Reverse Nodes in k-Group


Prem published on
2 min, 313 words

Categories: Programming

So, after a very good amount of struggle, finally I was able to solve this problem[1]. The main intuition behind the solution is that, for each group of k nodes, we need to reverse the links between them, which is exactly (k-1) links.

Example:

Consider the following linked list:

1 -> 2 -> 3 -> 4 -> 5 -> NULL

And let k = 3.

for this example, we've only one group of 3 nodes, (which is 1 -> 2 -> 3). So, we'll reverse both the links in the group one by one

  • After 1st reversal:

    2 -> 1 -> 3 -> 4 -> 5 -> NULL

  • After 2nd reversal:

    3 -> 2 -> 1 -> 4 -> 5 -> NULL

Now, let's dive into how we can reverse each link in the group smartly.

Visualization

Here is a sketch to help visualize the process of reversing a single link in the group:

image

The following three lines of code reverse a single link without affecting the others. Let's break it down line by line:

  1. Before reversing the b -> c link, we hold the c's next using b's next, so we don’t lose it.
  2. Now, reverse the b -> c link and point c's next to a's next (which is currently b).
  3. Finally, point a's next to c to complete the reversal.

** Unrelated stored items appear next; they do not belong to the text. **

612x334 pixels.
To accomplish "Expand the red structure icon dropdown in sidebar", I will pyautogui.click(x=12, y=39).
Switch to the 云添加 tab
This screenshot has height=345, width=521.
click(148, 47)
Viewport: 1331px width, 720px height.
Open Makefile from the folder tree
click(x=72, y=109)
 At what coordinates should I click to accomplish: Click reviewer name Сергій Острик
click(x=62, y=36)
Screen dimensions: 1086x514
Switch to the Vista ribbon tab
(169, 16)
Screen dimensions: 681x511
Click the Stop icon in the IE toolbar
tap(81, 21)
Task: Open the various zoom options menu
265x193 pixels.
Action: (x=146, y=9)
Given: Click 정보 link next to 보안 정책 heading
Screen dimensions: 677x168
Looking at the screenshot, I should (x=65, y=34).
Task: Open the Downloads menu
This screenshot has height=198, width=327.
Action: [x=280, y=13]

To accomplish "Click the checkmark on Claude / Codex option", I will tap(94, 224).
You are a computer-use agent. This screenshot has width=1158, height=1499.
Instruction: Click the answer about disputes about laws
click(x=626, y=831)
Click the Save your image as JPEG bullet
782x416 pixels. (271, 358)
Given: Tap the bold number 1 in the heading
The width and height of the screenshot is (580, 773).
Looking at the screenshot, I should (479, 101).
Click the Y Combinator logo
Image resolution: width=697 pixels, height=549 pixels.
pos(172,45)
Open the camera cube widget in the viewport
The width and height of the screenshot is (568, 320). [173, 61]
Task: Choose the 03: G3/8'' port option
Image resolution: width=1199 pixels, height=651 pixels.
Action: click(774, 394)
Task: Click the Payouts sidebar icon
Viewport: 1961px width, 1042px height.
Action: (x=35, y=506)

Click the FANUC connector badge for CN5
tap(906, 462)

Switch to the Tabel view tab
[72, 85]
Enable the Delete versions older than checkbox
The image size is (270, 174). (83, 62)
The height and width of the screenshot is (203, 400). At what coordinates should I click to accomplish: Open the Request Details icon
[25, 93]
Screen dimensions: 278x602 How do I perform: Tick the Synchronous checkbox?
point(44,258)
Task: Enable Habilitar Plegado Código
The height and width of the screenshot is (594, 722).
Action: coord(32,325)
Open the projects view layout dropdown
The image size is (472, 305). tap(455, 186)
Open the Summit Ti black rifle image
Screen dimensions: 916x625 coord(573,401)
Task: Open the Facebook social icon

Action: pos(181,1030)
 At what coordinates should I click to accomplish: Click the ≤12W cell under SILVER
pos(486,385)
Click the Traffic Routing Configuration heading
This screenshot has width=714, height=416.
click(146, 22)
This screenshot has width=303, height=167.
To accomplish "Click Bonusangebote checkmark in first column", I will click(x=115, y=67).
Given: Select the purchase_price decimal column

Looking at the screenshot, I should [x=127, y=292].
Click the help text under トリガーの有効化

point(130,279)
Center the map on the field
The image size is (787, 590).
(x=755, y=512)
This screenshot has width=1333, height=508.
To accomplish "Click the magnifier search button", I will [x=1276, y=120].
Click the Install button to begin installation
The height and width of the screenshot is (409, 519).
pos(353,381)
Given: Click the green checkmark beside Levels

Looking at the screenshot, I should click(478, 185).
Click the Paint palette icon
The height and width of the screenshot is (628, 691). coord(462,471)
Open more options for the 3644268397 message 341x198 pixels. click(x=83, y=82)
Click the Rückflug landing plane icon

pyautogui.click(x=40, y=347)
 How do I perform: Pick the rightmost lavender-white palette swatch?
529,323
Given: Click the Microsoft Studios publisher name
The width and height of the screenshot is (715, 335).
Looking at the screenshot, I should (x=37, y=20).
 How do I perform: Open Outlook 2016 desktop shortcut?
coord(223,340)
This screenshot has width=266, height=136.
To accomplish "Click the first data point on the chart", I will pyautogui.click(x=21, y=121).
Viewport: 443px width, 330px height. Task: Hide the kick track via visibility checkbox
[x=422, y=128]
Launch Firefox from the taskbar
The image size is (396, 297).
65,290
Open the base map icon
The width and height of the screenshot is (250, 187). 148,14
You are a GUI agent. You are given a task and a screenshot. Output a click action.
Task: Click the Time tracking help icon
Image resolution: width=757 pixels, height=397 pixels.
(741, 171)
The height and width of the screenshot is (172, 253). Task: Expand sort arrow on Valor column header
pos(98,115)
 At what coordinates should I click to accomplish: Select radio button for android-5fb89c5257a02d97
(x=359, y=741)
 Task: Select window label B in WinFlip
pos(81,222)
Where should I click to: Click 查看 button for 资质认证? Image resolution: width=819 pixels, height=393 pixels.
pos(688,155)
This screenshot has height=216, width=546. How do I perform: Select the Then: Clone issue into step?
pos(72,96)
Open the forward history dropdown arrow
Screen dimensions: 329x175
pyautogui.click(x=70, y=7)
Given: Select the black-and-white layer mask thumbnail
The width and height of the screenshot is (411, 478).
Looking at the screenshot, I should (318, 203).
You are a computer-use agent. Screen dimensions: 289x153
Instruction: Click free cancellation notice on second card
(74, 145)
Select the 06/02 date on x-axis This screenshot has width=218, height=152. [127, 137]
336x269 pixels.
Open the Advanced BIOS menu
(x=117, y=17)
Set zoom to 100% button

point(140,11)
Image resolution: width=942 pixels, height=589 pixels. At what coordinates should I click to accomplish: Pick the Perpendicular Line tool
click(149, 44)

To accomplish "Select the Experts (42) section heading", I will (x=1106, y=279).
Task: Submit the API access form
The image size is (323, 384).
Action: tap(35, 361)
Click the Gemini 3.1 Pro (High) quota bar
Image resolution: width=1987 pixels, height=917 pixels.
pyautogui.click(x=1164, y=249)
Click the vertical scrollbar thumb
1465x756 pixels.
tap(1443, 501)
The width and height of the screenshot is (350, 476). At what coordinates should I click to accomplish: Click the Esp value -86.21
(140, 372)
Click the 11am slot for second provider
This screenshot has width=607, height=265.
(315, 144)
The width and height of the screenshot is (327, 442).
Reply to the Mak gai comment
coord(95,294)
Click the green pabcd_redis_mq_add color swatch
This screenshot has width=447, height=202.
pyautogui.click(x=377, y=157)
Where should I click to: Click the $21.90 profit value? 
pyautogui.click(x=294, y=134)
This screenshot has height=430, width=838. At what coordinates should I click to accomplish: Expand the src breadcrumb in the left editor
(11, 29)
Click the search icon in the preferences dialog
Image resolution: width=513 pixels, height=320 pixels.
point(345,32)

These three magical lines reverses one link, without affecting the other links. Let's break it down line by line.

  1. Before reversing the b -> c link, we hold the c's next using b's next, so we don’t lose it.
  2. Now, reverse the b -> c link by pointing c's next to a's next (which is currently b).
  3. Finally, point a's next to c to complete the reversal.

Now let's have a look at the code.

The Code

Here’s the code that implements the solution:

class Solution {
public:
    ListNode* reverseKGroup(ListNode* head, int k) {
        ListNode* dummy = new ListNode();
        dummy->next = head;
        ListNode* pre = dummy, *cur, *nex;
        int cnt = length(head);
        // continue till more than k groups left
        while(cnt>=k){
            // maintain the order [ pre->cur->nex ] 
            cur = pre->next;
            nex = cur->next;
            // reverse (k-1) links in the group
            for(int i = 1; i < k; ++i)
                reverseSingleLink(pre, cur, nex);
            cnt -= k;
            // to move to next group, pre will now be cur
            pre = cur;
        }
        return dummy->next;
    }
private:
    void reverseSingleLink(ListNode* &pre, ListNode* &cur, ListNode* &nex){
        // to move forward in the group
        nex = cur->next;
        // those three magical lines
        cur->next = nex->next;
        nex->next = pre->next;
        pre->next = nex;
    }
    // to find the length of the list
    int length(ListNode* head){
        int cnt = 0;
        while(head){
            ++cnt;
            head = head->next;
        }
        return cnt;
    }
};

Reference

[1] Leetcode 25 - Reverse Nodes in k-Group